Prep Time 10 minutes
Cook Time 20 minutes
Total Time 30 minutes
Servings: 6 bowls
Course: Soups
Cuisine: Italian
Calories: 300

Ingredients
  

For the Meatballs
  • 1 pound Ground Beef can use ground turkey or chicken
  • 1 cup Italian Bread Crumbs swap for gluten-free
  • 1/2 cup Grated Parmesan Cheese or pecorino as an alternative
  • 1/4 cup Fresh Parsley or fresh basil as a substitute
  • 1 large Egg can use flax egg for vegan option
  • 2 cloves Garlic minced, or use garlic powder
  • 1 teaspoon Dried Oregano or Italian seasoning as a quick swap
  • to taste Salt
  • to taste Black Pepper
For the Soup
  • 6 cups Chicken Broth or vegetable broth for vegetarian option
  • 1 can Diced Tomatoes can also use fresh tomatoes
  • 1 medium Onion or shallots for a sweeter option
  • 2 medium Carrots or any root vegetable
  • 2 stalks Celery can replace with root vegetables
  • 1 cup Cooked Pasta recommended: ditalini or orzo
  • 2 cups Fresh Spinach or kale as a substitute
For Serving
  • 1/4 cup Additional Parmesan Cheese optional garnish
  • 1/4 cup Fresh Basil optional garnish

Equipment

  • Large mixing bowl
  • lined baking sheet
  • Large pot

Method
 

Step-by-Step Instructions
  1. Prepare the Meatball Mixture: In a large mixing bowl, combine the ground beef, Italian bread crumbs, grated Parmesan, chopped parsley, egg, minced garlic, dried oregano, salt, and black pepper. Mix gently until just combined.
  2. Shape the Meatballs: With clean hands, shape the mixture into 1-inch meatballs, placing them on a lined baking sheet. You should get about 20 meatballs.
  3. Sauté the Vegetables: In a large pot over medium heat, add olive oil and sauté chopped onion, carrots, and celery for about 5 minutes until soft and fragrant.
  4. Brown the Meatballs: Add the meatballs to the pot in a single layer, browning them for about 3–4 minutes, turning occasionally.
  5. Add the Broth and Tomatoes: Pour in the chicken broth and add the diced tomatoes.

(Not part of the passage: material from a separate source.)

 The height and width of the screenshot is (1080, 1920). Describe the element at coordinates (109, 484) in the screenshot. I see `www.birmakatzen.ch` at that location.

Stir gently and bring to a gentle simmer.
  6. Simmer the Soup: Reduce heat to low, allowing the soup to simmer for 15–20 minutes until the meatballs are cooked through.
  7. Stir in Pasta and Spinach: Stir in the cooked pasta and fresh spinach, heating for an additional 3–5 minutes until the spinach wilts.
  8. Adjust Seasoning and Serve: Taste and adjust seasoning if needed, then ladle into bowls and garnish with Parmesan and basil.

Nutrition

Serving: 1bowlCalories: 300kcalCarbohydrates: 30gProtein: 25gFat: 10gSaturated Fat: 4gPolyunsaturated Fat: 1gMonounsaturated Fat: 3gCholesterol: 80mgSodium: 700mgPotassium: 800mgFiber: 5gSugar: 5gVitamin A: 200IUVitamin C: 20mgCalcium: 180mgIron: 3mg

Notes

Gentle mixing of the meatball ingredients ensures tenderness. Brown in batches for best results. Use a meat thermometer to check an internal temperature of 165°F (74°C). Store soup without pasta to prevent mushiness.